-- start of TEXT PASSAGE --
A lot of big Election Integrity news at week-end:
In this typically terrible election story from the New York Times, we nevertheless learn that election night primary numbers from New York State were totally unreliable. In 80 of New York City’s 6,106 election districts, Obama supposedly did not receive even one vote, including districts in Harlem and other neighborhoods where (in adjacent districts) he won or did quite well. (Post by Judy Bertelsen)
Comptroller General David Walker, one of the few, strong honest voices in official Washington for election integrity on Friday announced his resignation (Post by Mary Ann Gould). As Comptroller General since 1998, Walker headed the Government Accountability Office, Congress' investigative agency. (The GAO had been remarkably critical of electronic voting.) Walker leaves to become head of a new foundation that will focus on nagging problems such as skyrocketing government spending and high health care costs. In an August 2007 report, he had warned that the US government was on a “burning platform of unsustainable policies and practices with fiscal deficits, chronic healthcare underfunding, immigration and overseas military commitments threatening a crisis if action was not taken soon.”
-- end of TEXT PASSAGE --
-- start of SUPPLIED DATA --
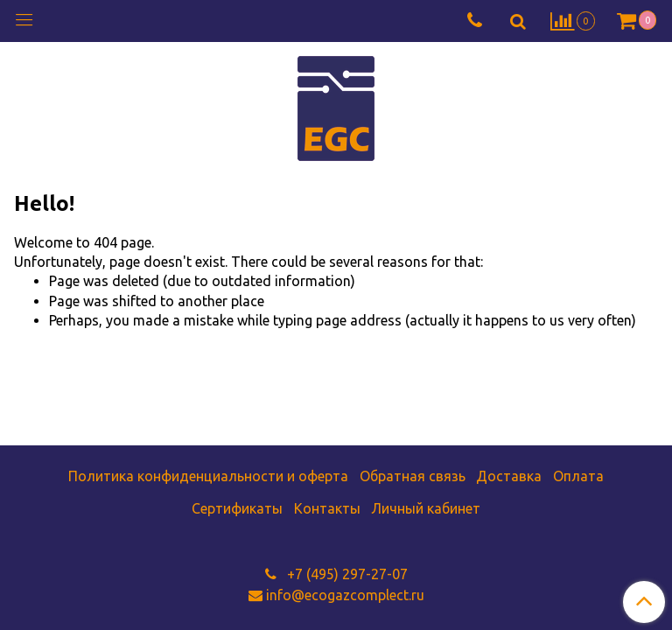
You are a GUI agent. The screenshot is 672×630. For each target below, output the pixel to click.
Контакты (327, 508)
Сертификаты (237, 508)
-- end of SUPPLIED DATA --
THINGS TO DO —
#1 In the election integrity news roundup, list every problem that Walker's August 2007 report named as threatening a crisis.
#2 Write the next part of the election integrity news roundup, picking up after its last sentence.

WRITTEN ANSWERS —
#1
- Fiscal deficits
- Chronic healthcare underfunding
- Immigration
- Overseas military commitments

#2
Some good Democratic Party news in California: The Humboldt County Democratic Central Committee adopted a resolution calling on the county to ditch Diebold by the June Primary Election and commence hand-counting paper ballots. Post by Rady Ananda
Balanced by sleazy Democratic Party politics in Michigan (Post by Patrick Levine Rose)
An explanation of the double bubble mass scale disenfranchisement in Los Angeles County Post by Jim Soper
Fighting certification of the NH recount (Post by Vickie Karp)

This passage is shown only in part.